** start Document extract **

In South Africa, policyholders often have several  different funeral plans, usually with different insurers. While it is important to ensure that you and your family are safely covered, there may be more cost-effective ways of doing this.

When taking out different funeral policies, there are a few things that need to be considered. Each policy you have is treated separately, which could lead to some unknown administrative and pricing consequences. Each policy you have is usually debited separately, often at different times of the month. Each policy usually also carries its own administration costs, creating a duplication when policyholders have more than one plan. When policyholders run into administrative difficulties, it becomes difficult to manage their various plans with each insurer. If they are exposed to financial difficulties, they might find themselves needing to cancel policies, exposing themselves to the risk of not having enough cover for themselves or their families.

Consolidating insurance products is about bringing a range of cover together under one offering, usually managed by a single insurer. The practice began in the South African insurance industry in the early 2000s as a mechanism to reduce the administrative burden and overall cost of insurance for policyholders.

A mechanism to attract customers

Consolidation also allows larger traditional insurers to offer additional, original, or unique benefits into their product ranges. Many of these value-added benefits are provided by third parties. By being able to enhance their product offerings, insurers can help to create access for smaller, newer market entrants who offer these types of services.

In South Africa, for example, larger insurers have partnered with smaller providers to offer cattle as part of traditional funeral cover. Other collaborations include providing mobile data, vehicles to be used on the day of the funeral, or repatriation of remains, should the insured die away from home or outside the country. With many different options available, policyholders are able to choose the cover that suits their specific needs, rather than needing to take out generic cover and benefits that might not apply to them.

** end Document extract **

▶ Directions:
**1.** In the funeral insurance text, when did consolidating insurance products begin in the South African insurance industry?
**2.** Which benefits does the funeral insurance text name as coming from collaborations between larger insurers and smaller providers?
**3.** Pick up the funeral insurance text after its last sentence and carry it on.

** start Given material **

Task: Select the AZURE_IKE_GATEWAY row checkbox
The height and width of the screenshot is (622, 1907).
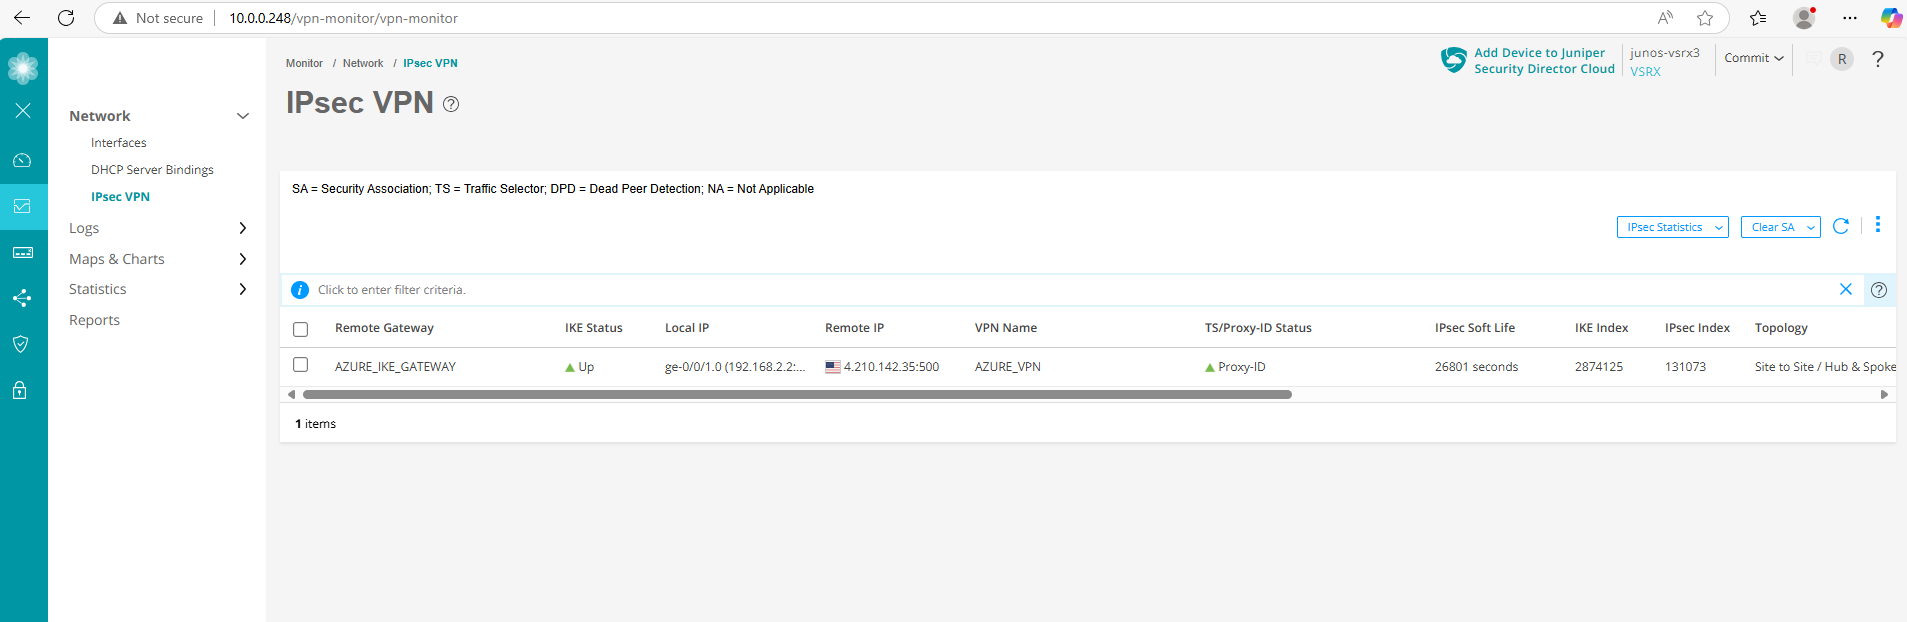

** end Given material **

▶ Results by task:
**1.** In the early 2000s.

**2.** Cattle, mobile data, vehicles for the day of the funeral, and repatriation of remains.

**3.**
Consolidating policies into one offering also ensures that policyholders do not need to duplicate the cover they already have. For example, a policy will usually require the policyholder to be insured and take out a certain level of cover before additional lives can be insured. If the person is already covered under a different policy and only looking to cover additional family members, they might be required to purchase cover for themselves again first, increasing their premiums. A consolidated product will usually allow for many different lives to be ensured on the same policy, ensuring each life is only covered for exactly what they need. A consolidated product will also have only one set of administration costs, reducing premiums further.

Since consolidation can result in a reduction of premiums of anywhere between 5% and 15%, consolidation also provides savings for customers, assisting them with affordability, and ensuring that they retain their policies so that they can claim when they need it most. It also provides the insurance industry with a mechanism to attract and retain more customers with discounted packages.

In some cases, consolidation can eliminate gaps in insurance cover, as during the process of consolidation a single provider can assist a customer with spotting gaps between policies, or overlaps causing duplication of policies and costs.

Unique and innovative attributes

Compared to other markets globally, South Africa’s consolidation industry has many unique and innovative attributes – driven largely by our diverse cultures. Our funeral products, for example, are very different from what you see in the United Kingdom, the United States or Australia. South African funerals are large events – usually involving the entire community. They also include benefits such as monthly payments to assist with ongoing expenses after the funeral, cattle, marquees and even live music and choirs – all ensuring that a person is able to receive the dignified funeral they deserve.

Consolidation provides the insurance industry with a way to compete beyond just price. This has led the local industry to develop a product-agnostic approach, where insurers no longer design product-specific channels. Instead, consolidation led to the evolution of products where each channel provides the opportunity to sell more and different products.

The way the insurance industry designs products has also been changed by consolidation. Today, for instance, insurers need to listen to the market and then design – not design and then push products to market. If we look at life cover, for example, this traditionally allowed four or five additional adult dependents. Today, our consolidated products cover up to 21 dependents, because this is what clients wanted and what the market told us. As insurers, we need to ensure that we continue to cover the needs that our customers have, rather than telling them what their needs are.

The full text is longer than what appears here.